# Anyone want to rent a rowboat at Fletchers?



## AtlantaKing (Jul 7, 2002)

Anyone want to split a rowboat rental at Fletchers? I hear the rocks are going to be running heavy soon and I want to hook a few. However, with the rowboats rentals being nearly $30/day nowadays, it's getting steep. Not to mention the fact I'll be too tired to fish after rowing up the friggin' river  PM me. 

"A-King" for some pullage!


----------



## fishhead (Oct 18, 2004)

Is that right in DC on the Potomac?


----------



## AtlantaKing (Jul 7, 2002)

Yep. A bit north of downtown, out towards the beltway, but in DC.


----------



## Lipyourown (May 11, 2005)

Sounds fun but aren't we a little late for the rockfish there?


----------



## Otter (Jun 18, 2004)

yes they are, and you better get there really early if you want a boat. 

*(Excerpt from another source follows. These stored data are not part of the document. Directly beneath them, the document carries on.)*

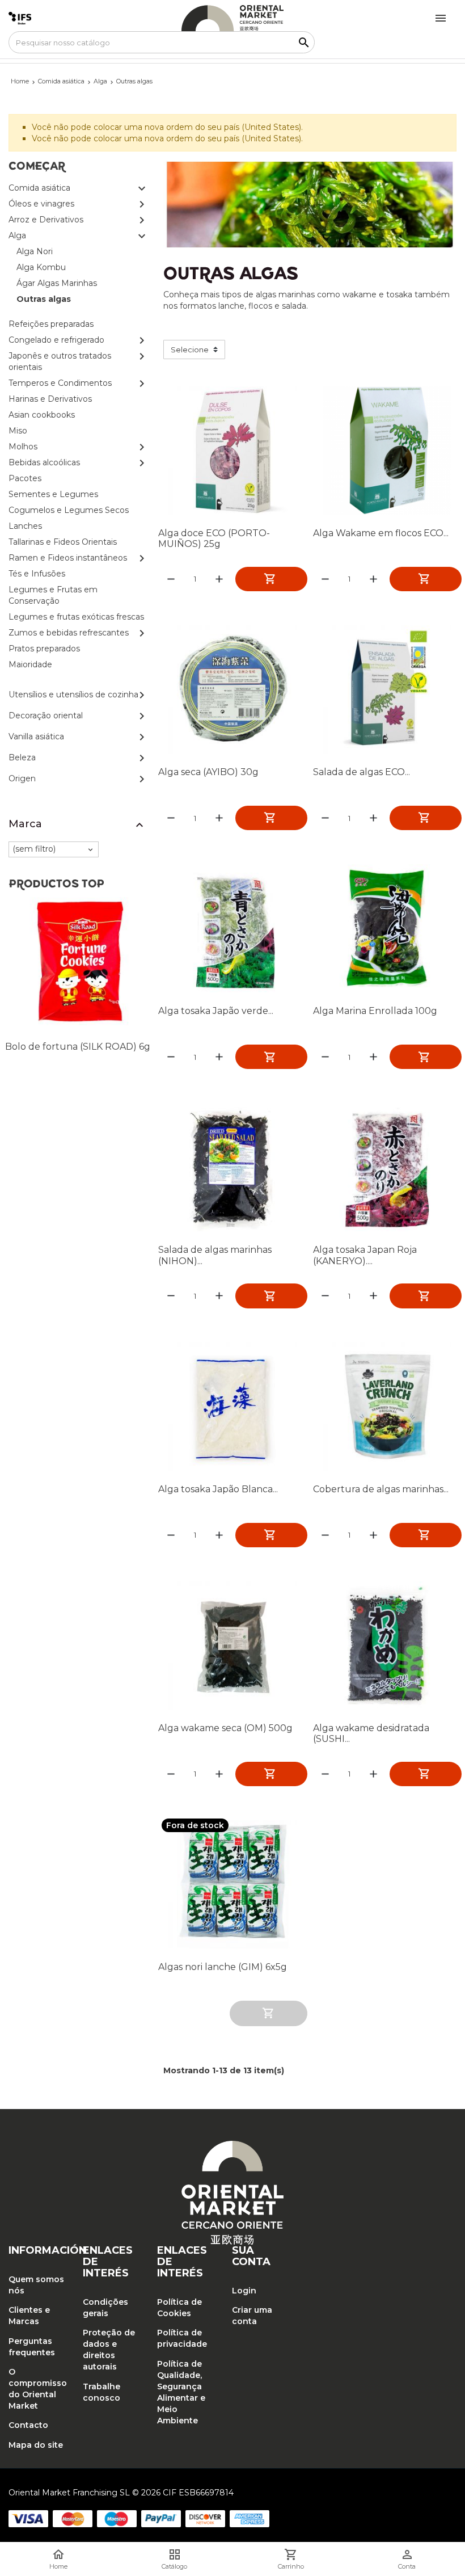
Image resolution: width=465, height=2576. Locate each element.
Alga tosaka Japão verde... (215, 1010)
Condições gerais (105, 2307)
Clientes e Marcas (29, 2315)
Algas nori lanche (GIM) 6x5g (222, 1967)
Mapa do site (36, 2445)
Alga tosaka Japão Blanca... (218, 1489)
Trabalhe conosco (101, 2392)
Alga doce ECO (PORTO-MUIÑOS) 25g (214, 538)
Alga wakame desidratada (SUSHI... (371, 1733)
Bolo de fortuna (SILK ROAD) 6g (77, 1046)
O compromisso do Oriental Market (37, 2389)
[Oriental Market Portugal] (232, 18)
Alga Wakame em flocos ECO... (381, 533)
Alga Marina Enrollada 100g (375, 1010)
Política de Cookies (179, 2307)
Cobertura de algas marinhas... (381, 1489)
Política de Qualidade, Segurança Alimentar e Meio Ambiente (181, 2392)
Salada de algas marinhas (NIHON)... (215, 1255)
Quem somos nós (36, 2285)
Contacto (28, 2425)
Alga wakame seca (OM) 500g (225, 1728)
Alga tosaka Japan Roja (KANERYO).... (365, 1255)
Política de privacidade (182, 2338)
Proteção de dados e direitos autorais (109, 2349)
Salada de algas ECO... (361, 772)
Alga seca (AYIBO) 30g (208, 772)
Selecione (190, 349)
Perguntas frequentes (32, 2347)
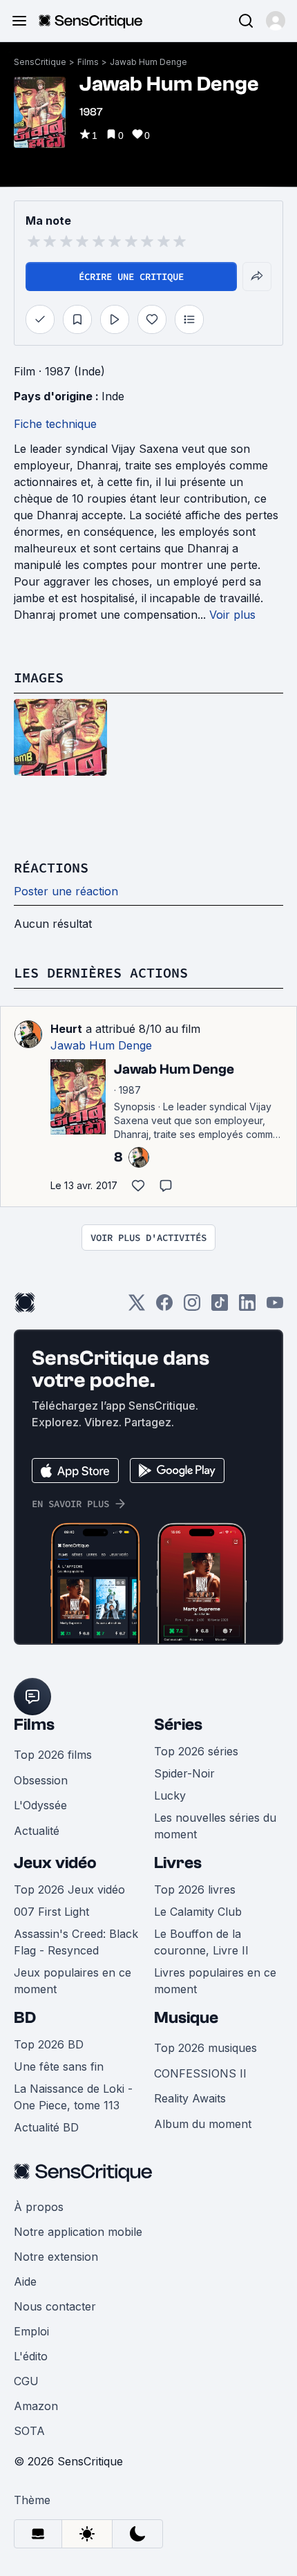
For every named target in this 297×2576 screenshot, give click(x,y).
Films (88, 62)
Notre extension (56, 2257)
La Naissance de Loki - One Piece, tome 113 (73, 2097)
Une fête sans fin (59, 2066)
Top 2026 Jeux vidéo (69, 1889)
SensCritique (40, 62)
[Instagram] (192, 1307)
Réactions (51, 867)
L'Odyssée (40, 1805)
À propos (39, 2207)
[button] (275, 20)
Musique (186, 2017)
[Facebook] (164, 1307)
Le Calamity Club (198, 1912)
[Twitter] (136, 1307)
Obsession (41, 1780)
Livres (178, 1863)
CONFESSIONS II (200, 2073)
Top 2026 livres (195, 1889)
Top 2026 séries (196, 1751)
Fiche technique (55, 424)
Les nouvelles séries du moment (215, 1826)
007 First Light (51, 1912)
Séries (178, 1724)
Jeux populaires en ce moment (72, 1981)
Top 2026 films (53, 1755)
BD (25, 2017)
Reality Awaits (190, 2098)
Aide (25, 2281)
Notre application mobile (78, 2232)
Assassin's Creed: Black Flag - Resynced (76, 1942)
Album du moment (202, 2124)
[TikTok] (219, 1307)
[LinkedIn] (247, 1307)
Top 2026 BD (49, 2044)
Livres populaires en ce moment (215, 1981)
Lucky (170, 1795)
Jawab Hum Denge (148, 62)
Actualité (36, 1831)
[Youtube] (275, 1307)
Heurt (66, 1029)
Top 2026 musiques (205, 2048)
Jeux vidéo (55, 1863)
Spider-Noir (184, 1773)
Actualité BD (46, 2127)
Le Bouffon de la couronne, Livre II (201, 1942)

Still some shad up there though.


----------



## RACN35 (Oct 17, 2004)

30 bucks aint squat.......try filling my gas tank every time at the least 90 bucks, last time was 163 ! a full tank is 240 bucks


----------



## AtlantaKing (Jul 7, 2002)

OK, so I guess that means no one wants to split a rowboat rental for some local pullage. Oh well  I guess there's always carp at the tidal basin


----------



## Andre (Mar 15, 2003)

*A- king*

Man !!!.. go up to chain bridge on the VA side w/ some buck tails, sassy shads, or rattle traps in the 1/2 oz ....If you can get some herrings put a *chunk* on a 4 OR 5/O circle hook w/ no weight cast up river and let drift to you ....Hold on !!!!!!


----------